Whole-genome sequencing (WGS) examines the entirety of the sample genome to identify well-characterized and detrimental alterations, along with variants of unknown significance. It holds significant potential for a thorough assessment of genetic mutations and, in case of T2D, could be used to identify cancer risk; however, its application is constrained by challenges in quality assurance, ethical considerations, time, and cost. The interpretation of results can be challenging outside of specialized centers [12].
Whole-genome bisulfite sequencing (WGBS-Seq) stands as the benchmark in DNA methylation analysis. It provides a measurement for each cytosine with exceptional accuracy. While it has the capability to uncover partially methylated domains in cancer cells, the sensitivity of this method can be compromised due to potential variations in DNA degradation [12].
Cell-free DNA (cfDNA)-based biomarkers have shown promise as minimally invasive options for the early diagnosis and monitoring of diabetes in various studies [14][15].
CcfDNA fragments retain characteristics indicative of their tissue of origin.
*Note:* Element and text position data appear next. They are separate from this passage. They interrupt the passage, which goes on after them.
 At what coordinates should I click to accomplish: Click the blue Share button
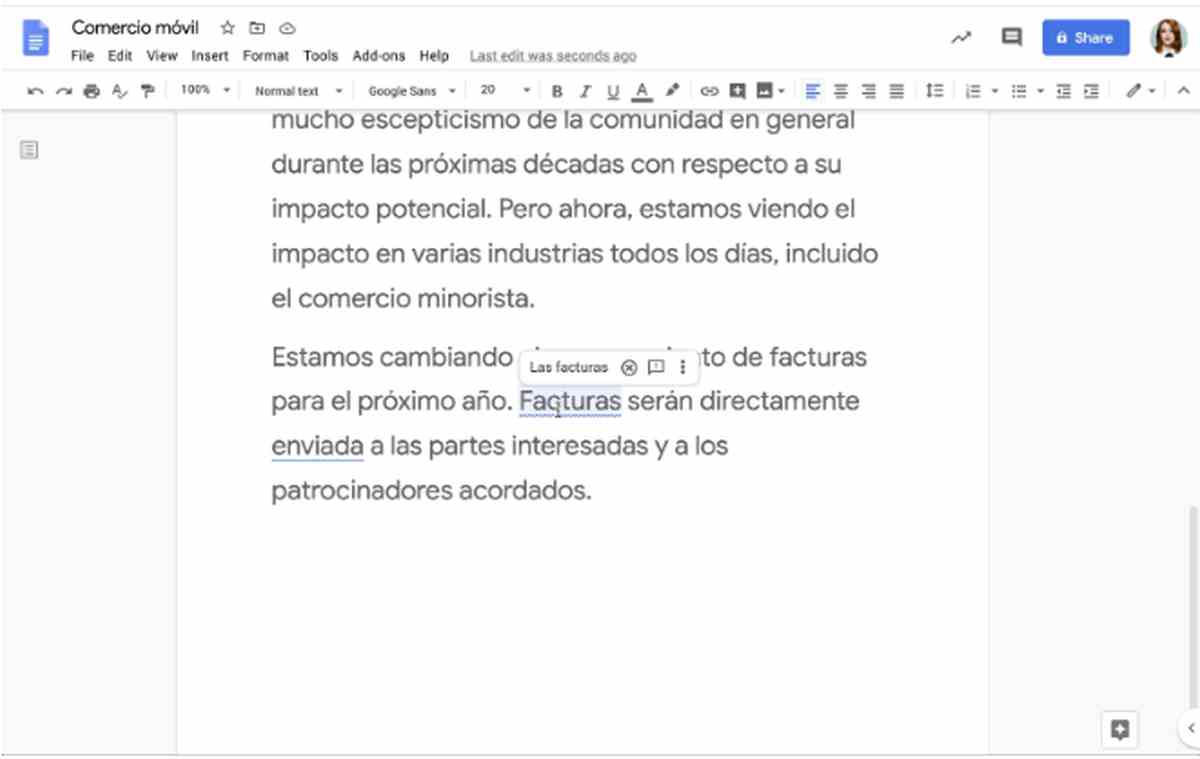click(1086, 37)
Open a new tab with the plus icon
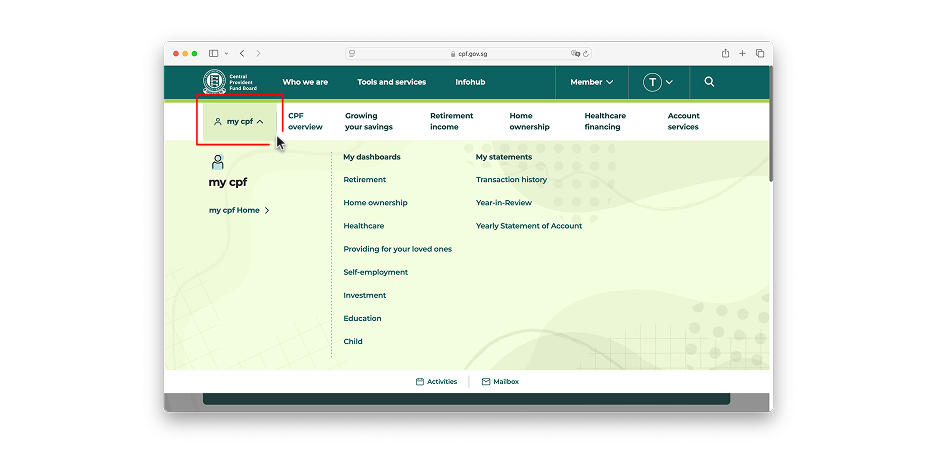 742,53
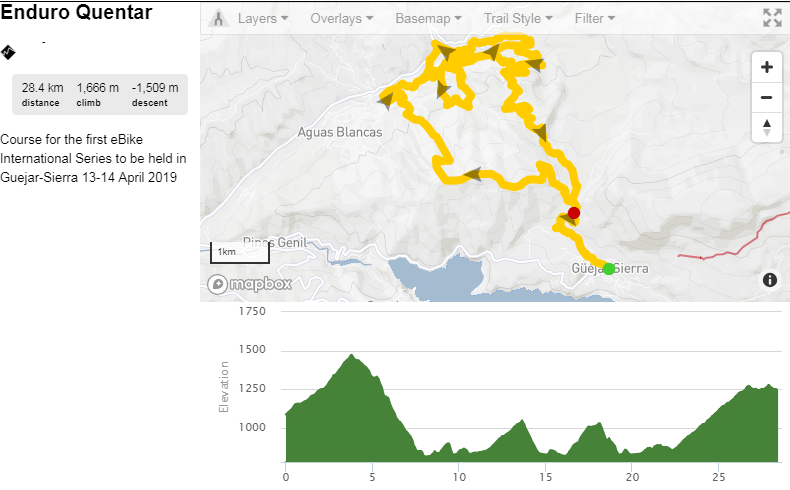Open map attribution info icon

point(770,280)
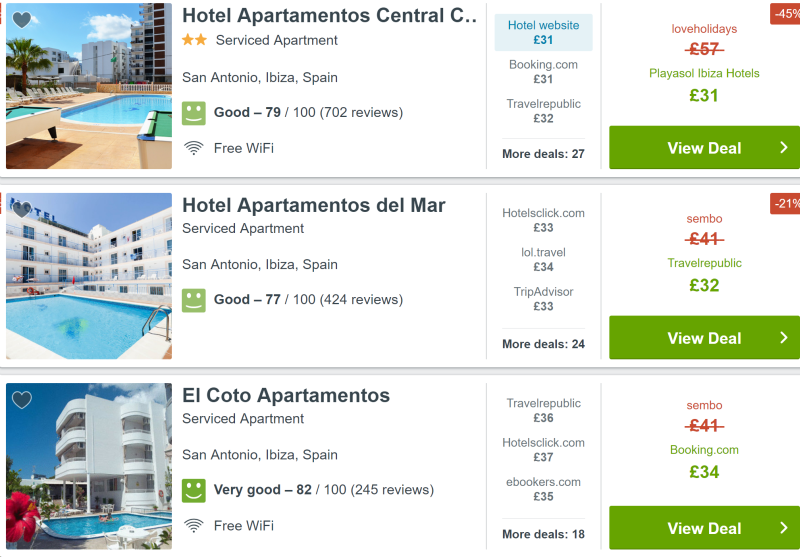Expand More deals: 18 for El Coto
Screen dimensions: 800x557
[x=543, y=535]
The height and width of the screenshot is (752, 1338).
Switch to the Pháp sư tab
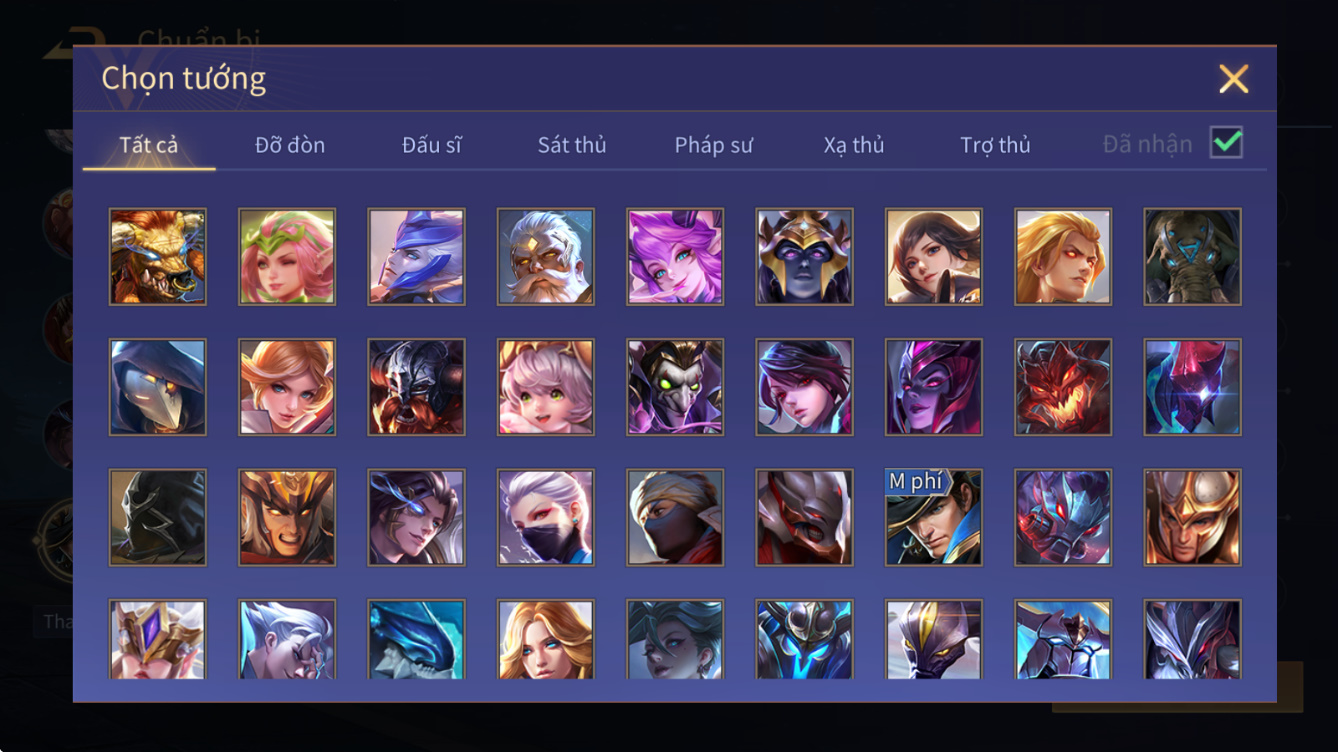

Determining the ccfDNA tissue of origin can be performed using different approaches: the detection of distinct SNPs and/or genetic mutations, genome-wide methylation or 5hmC profiling, and fragmentation profiling by nucleosome footprints [16].
Adipose tissue dysfunction, characterized by hypertrophy, inflammation, and cell death, is closely associated with the development of insulin resistance—a key feature of T2D. Hence, the detection of cfDNA fragments associated with adipose tissue degeneration can provide insights into the mechanisms underlying insulin resistance [17].
Combining cfDNA concentration with tissue-specific epigenetic signatures may offer a comprehensive approach to assessing metabolic risk and disease progression. For instance, Lehmann-Werman et al. used methylation profiling to identify circulating DNA linked to different pathological processes: pancreatic β-cell DNA from patients with type 1 diabetes and exocrine pancreatic DNA from patients with pancreatic cancer [18].
Karaglani et al. evaluated the methylation profile of a panel of specific genes related to β-cells, including INS (insulin), GCK (glucokinase), IAPP (islet amyloid polypeptide-amylin), KCNJ11 (potassium inwardly rectifying channel subfamily J member 11), and ABCC8 (ATP binding cassette subfamily C member 8) and, based on the data generated, they built classifying predictive models using automated machine learning. INS, IAPP, GCK, and KCNJ11 levels differed significantly between T2D patients and healthy controls. Based on ccfDNA parameters, methylation data and demographical information, automated machine learning analysis generated biosignatures, including GCK, IAPP, and KCNJ11 methylation, with a very high discriminating performance of T2D from healthy individuals [19].
While human leukocyte antigen (HLA) typing is primarily used for assessing the risk of developing type 1 diabetes, there is ongoing research exploring potential associations between specific HLA alleles and the risk of diabetes-related complications. These complications may include diabetic nephropathy, retinopathy, and neuropathy. HLA typing, combined with other genetic and clinical information, may contribute to individualized risk assessments for diabetes complications. Identifying individuals at higher risk may allow for targeted monitoring and early interventions to prevent or manage complications. Ongoing research is exploring the complex interplay between genetics, including HLA alleles, and the development of diabetes and its complications. Advances in genomic medicine and personalized medicine may lead to more refined risk assessments and tailored therapeutic approaches. The influence of variations in the HLA genotype on the development of type 2 diabetes complications is not clearly understood. Recently, Birinci et al. (2022) identified the HLA variant HLA-DR7 to be associated with diabetic rethynopathy development [20]. The presence of the HLA-DQB1*0501 allele demonstrated a protective association against diabetic nephropathy (DN) in individuals of Han ethnicity in China [21].
Cell-free mitochondrial DNA (ccf-mtDNA) is produced and discharged from cells into the systemic circulation in response to cellular damage or stress. This release may occur passively through various forms of cell death or actively from living cells through processes that are not fully comprehended at present [22]. Increased blood ccf-mtDNA levels have been associated with T2D associated with coronary heart disease or cognitive impairment [23][24].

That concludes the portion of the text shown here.